Note, the above is a very un-nuanced explanation of the complex modern Single Page App ecosystem, as most frameworks now also allow a form of Server Side Rendering. Still, for our purposes here, it is adequate, as the main takeaway is that many performance metrics are measured differently (or are simply not available at all!) for Single-Page apps compared to Multi-Page apps. As such, it is important to take this into account when doing performance analyses.

Desktop MPA vs. SPA

We can get a generally idea of how many SPAs Akamai is fronting from the RUM Archive data. We currently track three different loads: MPA, SPA Hard Navigations (the first navigation to the page) and SPA Soft Navigations (in-page route changes).

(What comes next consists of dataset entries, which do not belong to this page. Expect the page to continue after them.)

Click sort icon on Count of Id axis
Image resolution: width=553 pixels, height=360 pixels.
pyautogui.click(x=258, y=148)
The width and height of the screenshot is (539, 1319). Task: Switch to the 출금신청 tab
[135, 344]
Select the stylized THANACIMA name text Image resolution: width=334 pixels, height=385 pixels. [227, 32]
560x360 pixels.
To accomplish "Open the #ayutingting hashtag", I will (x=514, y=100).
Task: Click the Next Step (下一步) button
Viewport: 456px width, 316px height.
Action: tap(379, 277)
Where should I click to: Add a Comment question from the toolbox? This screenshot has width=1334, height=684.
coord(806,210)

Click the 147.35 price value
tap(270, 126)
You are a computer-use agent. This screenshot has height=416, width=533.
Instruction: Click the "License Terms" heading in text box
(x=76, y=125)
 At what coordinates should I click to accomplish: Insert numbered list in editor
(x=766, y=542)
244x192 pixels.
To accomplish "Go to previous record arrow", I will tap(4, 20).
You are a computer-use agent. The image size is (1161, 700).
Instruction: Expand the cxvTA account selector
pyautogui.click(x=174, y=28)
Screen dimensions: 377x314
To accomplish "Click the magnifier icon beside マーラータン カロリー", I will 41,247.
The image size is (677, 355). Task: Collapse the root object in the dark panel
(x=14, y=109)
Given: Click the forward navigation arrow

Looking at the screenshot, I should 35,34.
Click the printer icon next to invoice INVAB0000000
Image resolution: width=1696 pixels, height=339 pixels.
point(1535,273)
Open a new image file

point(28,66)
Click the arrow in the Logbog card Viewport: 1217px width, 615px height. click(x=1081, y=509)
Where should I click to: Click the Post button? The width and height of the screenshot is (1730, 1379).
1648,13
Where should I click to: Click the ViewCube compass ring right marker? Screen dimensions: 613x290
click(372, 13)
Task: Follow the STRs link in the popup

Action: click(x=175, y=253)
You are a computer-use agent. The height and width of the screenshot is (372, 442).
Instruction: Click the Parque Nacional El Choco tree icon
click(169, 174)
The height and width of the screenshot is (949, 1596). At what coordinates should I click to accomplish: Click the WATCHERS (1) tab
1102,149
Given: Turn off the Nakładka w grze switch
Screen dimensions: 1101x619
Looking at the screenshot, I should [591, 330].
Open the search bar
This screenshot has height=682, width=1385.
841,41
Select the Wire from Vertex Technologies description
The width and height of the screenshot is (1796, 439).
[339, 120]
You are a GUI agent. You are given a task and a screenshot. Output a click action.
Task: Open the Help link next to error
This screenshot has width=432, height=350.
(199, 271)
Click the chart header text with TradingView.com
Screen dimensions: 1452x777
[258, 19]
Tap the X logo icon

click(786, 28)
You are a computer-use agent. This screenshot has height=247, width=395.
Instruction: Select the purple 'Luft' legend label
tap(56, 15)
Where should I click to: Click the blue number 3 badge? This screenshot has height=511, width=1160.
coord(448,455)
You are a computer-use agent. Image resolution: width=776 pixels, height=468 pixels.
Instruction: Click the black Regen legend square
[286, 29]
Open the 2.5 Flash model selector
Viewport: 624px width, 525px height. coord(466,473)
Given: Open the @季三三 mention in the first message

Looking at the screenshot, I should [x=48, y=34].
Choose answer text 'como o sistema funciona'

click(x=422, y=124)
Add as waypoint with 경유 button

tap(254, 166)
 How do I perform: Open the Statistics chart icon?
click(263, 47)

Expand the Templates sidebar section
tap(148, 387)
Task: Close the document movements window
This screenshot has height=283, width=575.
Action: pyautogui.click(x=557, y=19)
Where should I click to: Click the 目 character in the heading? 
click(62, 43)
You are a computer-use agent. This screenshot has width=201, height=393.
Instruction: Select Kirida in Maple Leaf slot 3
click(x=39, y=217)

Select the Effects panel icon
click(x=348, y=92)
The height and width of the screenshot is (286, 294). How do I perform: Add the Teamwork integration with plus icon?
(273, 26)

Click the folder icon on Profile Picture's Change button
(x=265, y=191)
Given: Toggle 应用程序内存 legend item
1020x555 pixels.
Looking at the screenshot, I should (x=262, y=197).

We can see that, while MPAs are still the majority (64%), the use of SPAs is clearly also widespread at 36% (more widespread than I personally would have expected before querying the RUM Archive). This means that many of you reading are probably using a SPA framework and should be aware of how this impacts performance and perf metrics.

Mobile MPA vs. SPA

Interestingly, the amount of SPA Hard Navigations are higher on Desktop than Mobile, indicating that Mobile users stay on the same SPA longer. This seemingly contradicts our findings in the previous section, where we found more Landing Pages on Mobile (which should conceptually be equivalent to SPA Hard Navigations). We need more research to definitely say why this is, but it might be SPAs indeed provide superior end user experiences on Mobile and thus users stick with them (slightly) longer. However, the differences are quite small (< 2%) so it might not be significant at all. Still interesting to think about though :)

Conclusion

With that, we've reached the end of the first RUM Insights discussion post. Expect more of these to come in the future, as we add additional diagrams to the RUM Insights page or if we find interesting changes in the data from month to month.

As we said on top, the list of visualizations is (intentionally) limited for now, but we plan to expand them soon. If you have any thoughts or ideas on what we should include in our default set of diagrams, let us know on GitHub!

Finally, note again that these are my personal interpretations of and opinions on the data shown. These interpretations are inherently biased in many ways and they are not necessarily correct, or correct in all contexts. Take care when analyzing large data sets, and make sure to use your own RUM solution on your pages as well (for example, Akamai's mPulse), to track your real end users' experiences.